The great story of Parsival, seeking for the Holy Grail and bringing cure for the wounded Grail-king Amfortas is an image for this process. Amfortas has to guard the Holy Grail, but he has made of it an intensely painful task. He was seduced by Klingsor, the man who longs for the Grail but who isn't able to become a knight of the Grail, because his soul isn't pure and he lacks the courage to go the long way to this purity. Instead of this purification he thinks it will suffice to castrate himself - but of course this is only a materialization of what in fact should be striven for. Thus Klingsor becomes the enemy of the Grail-knights and tries to seduce them to impure acts. Through the help of Kundry, Klingsor makes Amfortas fail and therefore he is wounded and waits for a young man from whom it is said that he is 'knowing through compassion, a pure fool'. This young man is Parsival.

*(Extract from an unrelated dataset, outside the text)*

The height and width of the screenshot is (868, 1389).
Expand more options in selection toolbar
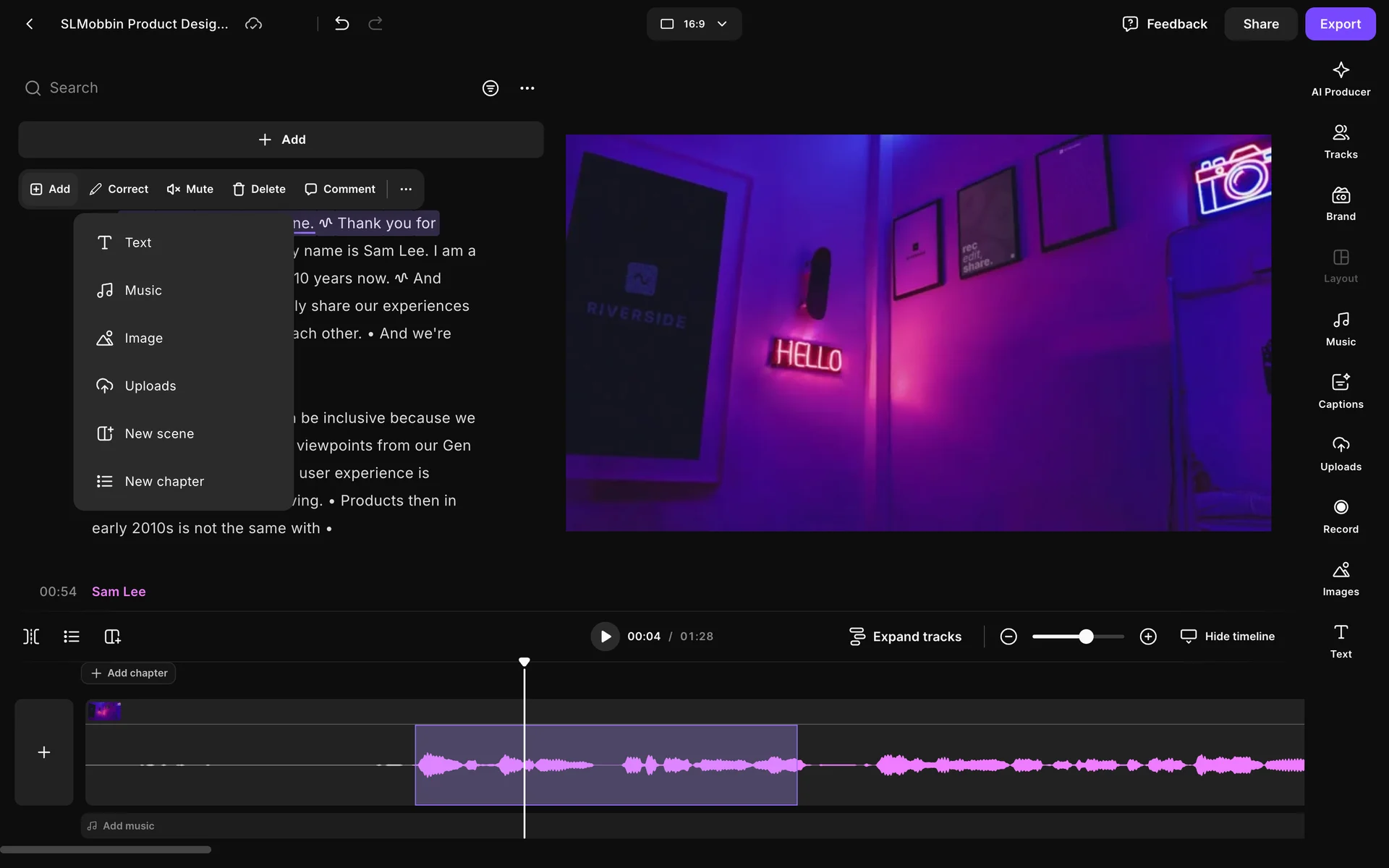tap(406, 189)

We see in this saga a polarity. Amfortas is worldly wise, but he is not pure. He is the image for the human being who knows much about the world and about life, who is no longer naive, but his knowledge makes him critical out. He cannot be the Grail king, because he is not pure. Parsival is pure, but he doesn't know the world at all - therefore he is 'a fool'. His wisdom sleeps in his feeling life that is pure, he is wise from compassion.
The one side of this polarity is the human being who has a wide worldly knowledge, but isn’t capable of this knowledge through compassion; the other side is the human being who is capable of this knowledge of compassion, but who is unworldly, who is worldly innocent.
In the encounter between one I and another I we have the Parsival state, the Parsival who enters the Grails castle for the first time. We have forgotten all worldly knowledge, we have to. But still, this is an extreme. We will have to become the Parsival who became King of the Grail, who cured Amfortas by his compassion. We will have to learn to ask the question: What are your sufferings?
And then: merely hearing and understanding the answer will not be enough. The compassion will lead us to the profound feeling of bad faith that will last as long as our fellowman is in bad faith...
We will have to learn to drink from the same goblet. At first it will hurt intensely, but it will turn into a new kind of bliss, the Bliss of the Holy Grail, which is the Bliss of true brotherhood.